Ecosyste.ms: Awesome

An open API service indexing awesome lists of open source software.

Awesome Lists | Featured Topics | Projects

https://github.com/tessil/ordered-map

C++ hash map and hash set which preserve the order of insertion
https://github.com/tessil/ordered-map

c-plus-plus cpp data-structures hash-map hash-table header-only

Last synced: 1 day ago
JSON representation

C++ hash map and hash set which preserve the order of insertion

Awesome Lists containing this project

README

        

[![CI](https://github.com/Tessil/ordered-map/actions/workflows/ci.yml/badge.svg?branch=master)](https://github.com/Tessil/ordered-map/actions/workflows/ci.yml)
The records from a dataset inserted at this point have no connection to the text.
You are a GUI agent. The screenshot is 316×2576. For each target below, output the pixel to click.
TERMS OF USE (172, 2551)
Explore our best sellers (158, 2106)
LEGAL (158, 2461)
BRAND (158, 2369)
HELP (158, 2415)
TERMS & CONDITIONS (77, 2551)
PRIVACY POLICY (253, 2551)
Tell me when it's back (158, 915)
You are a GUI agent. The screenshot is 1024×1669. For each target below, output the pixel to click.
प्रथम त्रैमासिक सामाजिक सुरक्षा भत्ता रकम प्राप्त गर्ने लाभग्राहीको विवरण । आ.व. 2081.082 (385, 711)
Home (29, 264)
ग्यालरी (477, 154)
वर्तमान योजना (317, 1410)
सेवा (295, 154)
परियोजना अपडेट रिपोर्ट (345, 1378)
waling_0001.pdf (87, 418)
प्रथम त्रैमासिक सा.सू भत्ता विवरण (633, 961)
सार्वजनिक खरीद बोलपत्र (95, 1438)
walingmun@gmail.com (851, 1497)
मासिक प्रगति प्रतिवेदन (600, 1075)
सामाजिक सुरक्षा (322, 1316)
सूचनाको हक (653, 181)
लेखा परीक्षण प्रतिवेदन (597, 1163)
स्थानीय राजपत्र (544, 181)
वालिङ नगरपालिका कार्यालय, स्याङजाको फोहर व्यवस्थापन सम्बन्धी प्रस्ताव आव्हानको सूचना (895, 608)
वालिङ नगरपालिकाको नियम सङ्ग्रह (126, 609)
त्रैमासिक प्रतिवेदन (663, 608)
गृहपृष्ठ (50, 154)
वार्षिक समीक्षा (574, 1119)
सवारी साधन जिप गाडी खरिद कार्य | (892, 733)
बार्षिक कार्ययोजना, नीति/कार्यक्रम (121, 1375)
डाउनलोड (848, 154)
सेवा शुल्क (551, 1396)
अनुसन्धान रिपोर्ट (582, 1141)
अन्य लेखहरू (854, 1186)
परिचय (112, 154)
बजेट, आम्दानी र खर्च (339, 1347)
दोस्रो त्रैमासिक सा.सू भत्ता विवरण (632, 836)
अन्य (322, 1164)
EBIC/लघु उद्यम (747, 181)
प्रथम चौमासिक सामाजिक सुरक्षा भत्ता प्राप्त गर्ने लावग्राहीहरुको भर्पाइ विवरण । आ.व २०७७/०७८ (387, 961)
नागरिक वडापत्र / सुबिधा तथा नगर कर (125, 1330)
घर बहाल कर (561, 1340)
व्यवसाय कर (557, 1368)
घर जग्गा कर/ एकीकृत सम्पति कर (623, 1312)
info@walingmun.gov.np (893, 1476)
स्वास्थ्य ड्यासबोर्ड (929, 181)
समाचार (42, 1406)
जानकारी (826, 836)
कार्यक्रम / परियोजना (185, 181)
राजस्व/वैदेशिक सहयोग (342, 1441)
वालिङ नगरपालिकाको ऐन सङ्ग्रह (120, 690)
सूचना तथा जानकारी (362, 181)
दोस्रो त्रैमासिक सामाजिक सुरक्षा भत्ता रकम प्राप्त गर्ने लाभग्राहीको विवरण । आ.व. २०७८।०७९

## C++ hash map and hash set which preserves the order of insertion

The ordered-map library provides a hash map and a hash set which preserve the order of insertion in a way similar to Python's [OrderedDict](https://docs.python.org/3/library/collections.html#collections.OrderedDict). When iterating over the map, the values will be returned in the same order as they were inserted.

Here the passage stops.